Bio
Madi is an artist and educator based in Honolulu. While her practice is rooted in painting, she also experiments with drawing, sculpture, collage, and textiles. She earned a BAS with honors in Studio Art from Dartmouth College in 2019 and an MS in Education from Johns Hopkins University in 2021. Since 2019, she has taught artists of all ages across O‘ahu and currently teaches at Wai‘anae High School, FishSchool Honolulu, and the Honolulu Museum of Art School. Her work has been exhibited both locally and internationally, with shows in Hawai‘i, Virginia, New Hampshire, and Greece. She will begin an MFA from the School of the Art Institute of Chicago in June 2025.
My artistic practice explores the fluid nature of reality as synthesized by perception and memory — the collage of individual experiences that, through their entanglement, shape collective life. I create paintings that flicker between abstraction and representation, using this visual tension to delay recognition and let meaning, like memory, emerge gradually, partially, and contingently. My work articulates itself through layered spatial interactions that surface, congeal, recede, reappear, and then reshape our understanding of the present.

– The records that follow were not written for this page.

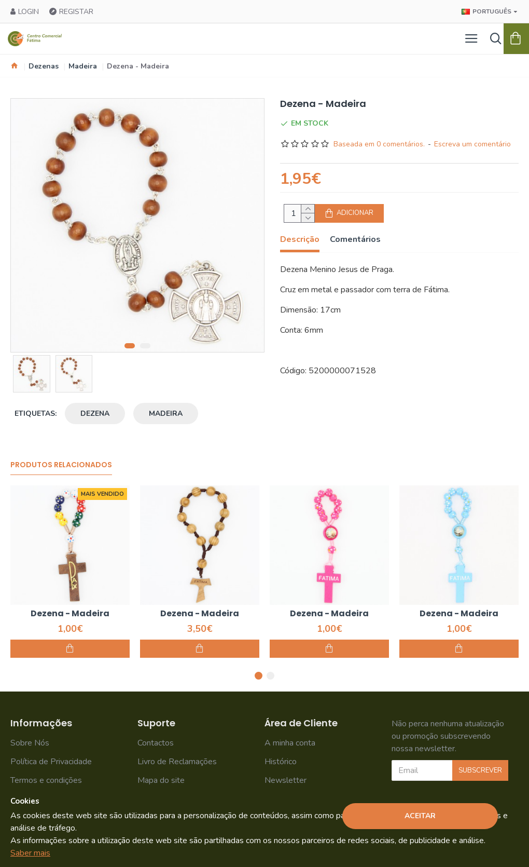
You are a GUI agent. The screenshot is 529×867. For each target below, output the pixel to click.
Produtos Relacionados (61, 465)
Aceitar (420, 816)
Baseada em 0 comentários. (379, 144)
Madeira (82, 66)
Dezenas (44, 66)
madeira (166, 413)
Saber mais (30, 853)
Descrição (299, 239)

I’m particularly interested in how everyday objects, rituals, and habits hold symbolic weight—how meaning hides in the mundane and, when seen clearly, can expand into ontological and cosmological significance. I see my process as a kind of excavation—unearthing symbols, images, and feelings from the terrain of my mind, interested not only in beauty, but in grief, stillness, and the ordinary; all of it together. These psychological artifacts arrive disjointed and distorted by time and yet are inextricable from one another and, therefore, my worldview. I build each painting through segments; every mark disrupts and responds to the last, mirroring the fragmented, dynamic, and sensorially charged process through which memory and perception intertwine and inflect one another.
My work tries to hold onto the small moments that ground us, even as the remembered and the forgotten, the past and the present, and myself and all others, collapse into one another.This practice reflects my belief that reality itself is not fixed but constantly transforming, each individual performing their own existential translation.